◆ **Kutipan Teks**
========

Review Kamera DSLR Canon EOS 1100D Tanggal publikasi: 10-11-2011 17:12:13, Kontributor: Erwin Mulyadi
Canon EOS 1100D
adalah penerus dari EOS 1000D mengalami sejumlah peningkatan seperti resolusi
sensor, jumlah titik AF, modul metering, prosesor dan yang terpenting adalah
adanya fitur HD movie. Beberapa fitur dari 1100D pun bahkan menyamai fitur dari
550D/600D sehingga banyak yang bertanya apakah 1100D ini sudah cukup handal
untuk dipakai sebagai ’senjata’ para fotografer.
Sebelumnya
mari kita simak apa yang ditawarkan oleh DSLR basic ini :
- sensor
CMOS 12 MP
- prosesor
Digic IV
- kemampuan
merekam HD movie 720p
- kemampuan metering dengan
63 zone (fokus, warna dan luminance)
- memakai modul AF dengan 9 titik (satu
yang ditengah cross type)

========

◆ **Baris Data**

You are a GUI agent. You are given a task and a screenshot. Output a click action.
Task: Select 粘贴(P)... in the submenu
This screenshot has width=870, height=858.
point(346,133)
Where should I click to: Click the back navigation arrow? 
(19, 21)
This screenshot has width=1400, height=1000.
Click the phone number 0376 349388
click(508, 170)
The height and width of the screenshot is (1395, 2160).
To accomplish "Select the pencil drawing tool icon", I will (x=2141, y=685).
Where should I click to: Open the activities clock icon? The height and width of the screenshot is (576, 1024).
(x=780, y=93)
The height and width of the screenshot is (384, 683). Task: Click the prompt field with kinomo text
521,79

========

◆ **Tujuan Tugas**
Salin bagian ulasan kamera dari "Review Kamera DSLR" sampai "sebagai ’senjata’ para fotografer." tanpa perubahan apa pun. Catatan di atas merupakan bahan tersendiri yang terpisah dari ulasan kamera.

◆ **Jawaban**
Review Kamera DSLR Canon EOS 1100D Tanggal publikasi: 10-11-2011 17:12:13, Kontributor: Erwin Mulyadi
Canon EOS 1100D
adalah penerus dari EOS 1000D mengalami sejumlah peningkatan seperti resolusi
sensor, jumlah titik AF, modul metering, prosesor dan yang terpenting adalah
adanya fitur HD movie. Beberapa fitur dari 1100D pun bahkan menyamai fitur dari
550D/600D sehingga banyak yang bertanya apakah 1100D ini sudah cukup handal
untuk dipakai sebagai ’senjata’ para fotografer.